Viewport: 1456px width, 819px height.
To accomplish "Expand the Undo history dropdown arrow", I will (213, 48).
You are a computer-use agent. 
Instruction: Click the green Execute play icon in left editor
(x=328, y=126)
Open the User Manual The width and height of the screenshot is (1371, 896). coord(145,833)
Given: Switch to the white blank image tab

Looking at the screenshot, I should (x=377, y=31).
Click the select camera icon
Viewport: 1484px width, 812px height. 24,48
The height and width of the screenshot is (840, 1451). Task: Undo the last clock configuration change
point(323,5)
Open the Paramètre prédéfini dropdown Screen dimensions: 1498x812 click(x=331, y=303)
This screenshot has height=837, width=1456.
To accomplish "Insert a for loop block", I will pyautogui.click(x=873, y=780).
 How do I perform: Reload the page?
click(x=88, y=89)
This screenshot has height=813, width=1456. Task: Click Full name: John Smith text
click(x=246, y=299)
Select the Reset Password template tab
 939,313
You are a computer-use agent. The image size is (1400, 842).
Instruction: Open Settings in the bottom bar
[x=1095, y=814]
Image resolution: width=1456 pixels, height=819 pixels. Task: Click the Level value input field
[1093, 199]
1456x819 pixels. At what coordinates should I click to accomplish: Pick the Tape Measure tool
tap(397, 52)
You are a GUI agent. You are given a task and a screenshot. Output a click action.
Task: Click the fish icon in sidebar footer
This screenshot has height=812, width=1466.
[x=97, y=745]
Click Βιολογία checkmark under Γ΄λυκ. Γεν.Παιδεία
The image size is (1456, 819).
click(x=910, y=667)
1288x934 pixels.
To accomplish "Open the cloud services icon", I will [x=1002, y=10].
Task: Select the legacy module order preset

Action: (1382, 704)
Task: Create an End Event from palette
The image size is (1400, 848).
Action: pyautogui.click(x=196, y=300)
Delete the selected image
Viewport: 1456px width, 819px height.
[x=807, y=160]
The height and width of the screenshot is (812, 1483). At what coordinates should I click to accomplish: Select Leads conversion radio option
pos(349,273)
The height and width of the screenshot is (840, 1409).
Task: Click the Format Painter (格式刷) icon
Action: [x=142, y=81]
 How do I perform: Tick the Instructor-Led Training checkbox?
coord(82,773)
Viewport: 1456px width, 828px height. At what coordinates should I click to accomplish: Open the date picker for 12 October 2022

......

(Your goal) Reproduce each entry above exactly, keeping every word.

(Answer)
Viewport: 1456px width, 819px height.
To accomplish "Expand the Undo history dropdown arrow", I will (213, 48).
You are a computer-use agent. 
Instruction: Click the green Execute play icon in left editor
(x=328, y=126)
Open the User Manual The width and height of the screenshot is (1371, 896). coord(145,833)
Given: Switch to the white blank image tab

Looking at the screenshot, I should (x=377, y=31).
Click the select camera icon
Viewport: 1484px width, 812px height. 24,48
The height and width of the screenshot is (840, 1451). Task: Undo the last clock configuration change
point(323,5)
Open the Paramètre prédéfini dropdown Screen dimensions: 1498x812 click(x=331, y=303)
This screenshot has height=837, width=1456.
To accomplish "Insert a for loop block", I will pyautogui.click(x=873, y=780).
 How do I perform: Reload the page?
click(x=88, y=89)
This screenshot has height=813, width=1456. Task: Click Full name: John Smith text
click(x=246, y=299)
Select the Reset Password template tab
 939,313
You are a computer-use agent. The image size is (1400, 842).
Instruction: Open Settings in the bottom bar
[x=1095, y=814]
Image resolution: width=1456 pixels, height=819 pixels. Task: Click the Level value input field
[1093, 199]
1456x819 pixels. At what coordinates should I click to accomplish: Pick the Tape Measure tool
tap(397, 52)
You are a GUI agent. You are given a task and a screenshot. Output a click action.
Task: Click the fish icon in sidebar footer
This screenshot has height=812, width=1466.
[x=97, y=745]
Click Βιολογία checkmark under Γ΄λυκ. Γεν.Παιδεία
The image size is (1456, 819).
click(x=910, y=667)
1288x934 pixels.
To accomplish "Open the cloud services icon", I will [x=1002, y=10].
Task: Select the legacy module order preset

Action: (1382, 704)
Task: Create an End Event from palette
The image size is (1400, 848).
Action: pyautogui.click(x=196, y=300)
Delete the selected image
Viewport: 1456px width, 819px height.
[x=807, y=160]
The height and width of the screenshot is (812, 1483). At what coordinates should I click to accomplish: Select Leads conversion radio option
pos(349,273)
The height and width of the screenshot is (840, 1409).
Task: Click the Format Painter (格式刷) icon
Action: [x=142, y=81]
 How do I perform: Tick the Instructor-Led Training checkbox?
coord(82,773)
Viewport: 1456px width, 828px height. At what coordinates should I click to accomplish: Open the date picker for 12 October 2022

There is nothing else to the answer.